Para fugir-se a uma redistribuição justa do rendimento nacional e, em simultâneo, criar-se a ideia dum viver confortável, a banca e os governos conluiaram-se numa política nada correcta da concessão fácil de empréstimos bancários que, como está à vista, alguns anos passados, colocam milhares de Homens e de Mulheres numa insolvência antevista como de solução muito mais que difícil.

É bom não confundir certas modalidades de comportamento meramente mundano, nem aqueloutras dum espírito demasiado consumista e, muito menos, algumas tantas demonstrativas dum alardear de sinais de riqueza para daí poder concluir-se que, entre nós – isso é mentir – está a viver-se melhor. Por inferência da espurcícia de Bruxelas nós, portugueses, não temos recebido nem bom vento, nem bom casamento.

Não é verdade que esteja a viver-se melhor ou, então, o actual descalabro económico, social e cultural – para os novos situacionistas – é sinónimo de progresso e bem-estar social. Basta que haja os tais quinhentos mil portugueses a viver bem para que todos os acontecimentos mundanos tenham a florescência bastante para iludir quem vê, porém, sem olhos críticos.

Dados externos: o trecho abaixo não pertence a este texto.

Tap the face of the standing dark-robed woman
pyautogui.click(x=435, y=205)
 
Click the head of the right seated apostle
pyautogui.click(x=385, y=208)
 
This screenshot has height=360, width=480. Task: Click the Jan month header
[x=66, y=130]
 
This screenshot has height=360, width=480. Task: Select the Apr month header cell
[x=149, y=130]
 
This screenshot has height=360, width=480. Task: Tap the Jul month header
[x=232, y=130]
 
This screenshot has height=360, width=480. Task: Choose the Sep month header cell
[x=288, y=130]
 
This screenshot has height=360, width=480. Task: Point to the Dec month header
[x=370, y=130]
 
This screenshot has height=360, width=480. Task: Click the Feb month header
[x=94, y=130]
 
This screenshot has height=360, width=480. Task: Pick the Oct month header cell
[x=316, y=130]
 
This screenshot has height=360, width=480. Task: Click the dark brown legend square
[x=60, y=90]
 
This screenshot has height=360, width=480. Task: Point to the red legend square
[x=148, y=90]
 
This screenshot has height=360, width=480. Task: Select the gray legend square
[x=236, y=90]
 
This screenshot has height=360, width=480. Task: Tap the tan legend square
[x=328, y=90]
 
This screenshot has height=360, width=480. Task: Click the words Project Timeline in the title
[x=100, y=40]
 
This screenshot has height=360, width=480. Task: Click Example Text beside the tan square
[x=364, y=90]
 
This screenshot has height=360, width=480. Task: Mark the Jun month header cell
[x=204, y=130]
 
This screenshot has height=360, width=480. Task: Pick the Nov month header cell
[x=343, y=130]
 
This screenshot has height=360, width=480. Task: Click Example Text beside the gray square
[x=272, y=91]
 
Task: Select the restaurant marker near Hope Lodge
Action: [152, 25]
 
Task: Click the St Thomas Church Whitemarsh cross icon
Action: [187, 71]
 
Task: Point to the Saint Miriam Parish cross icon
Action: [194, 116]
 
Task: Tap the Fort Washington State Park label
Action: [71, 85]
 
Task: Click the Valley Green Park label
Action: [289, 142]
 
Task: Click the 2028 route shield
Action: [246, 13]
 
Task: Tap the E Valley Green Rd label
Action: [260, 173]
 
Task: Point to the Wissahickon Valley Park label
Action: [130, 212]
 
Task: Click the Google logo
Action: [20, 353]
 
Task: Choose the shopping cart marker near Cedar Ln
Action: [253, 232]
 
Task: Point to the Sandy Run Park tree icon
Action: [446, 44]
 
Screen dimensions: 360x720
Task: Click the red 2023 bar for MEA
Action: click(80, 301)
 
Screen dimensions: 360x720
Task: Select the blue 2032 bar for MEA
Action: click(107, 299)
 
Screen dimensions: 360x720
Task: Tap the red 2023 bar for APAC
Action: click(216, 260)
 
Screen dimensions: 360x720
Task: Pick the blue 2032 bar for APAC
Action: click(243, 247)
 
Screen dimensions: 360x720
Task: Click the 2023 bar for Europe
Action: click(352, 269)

Será um indiciador social de estar a viver-se melhor que haja, entre os portugueses, muito mais que seiscentos mil desempregados cujos, na sua esmagadora maioria, jamais voltarão a obter qualquer emprego? Haverá alguma sustentação económica possível para a própria manutenção do, ainda vigente, trem de vida nacional?

Está, ou não, na linha do horizonte, um regresso a uma ruralidade bem mais pobre que a anterior? Quantos, dentre os desempregados, até dessa mesma solução estão privados por já nem possuírem a velha courela que fornecia o caldo e ajudava ao magro presigo!

Só à margem da União Europeia e, em particular, fora de tudo quanto pertença aquela sua fracção continental, é que Portugal poderá ter hipóteses de alcançar e desenvolver, com sucesso, um comerciar razoável de tal modo, possa olhar para o futuro com alguma confiança se bem que não possa pensar noutra coisa mais que numa vida modesta.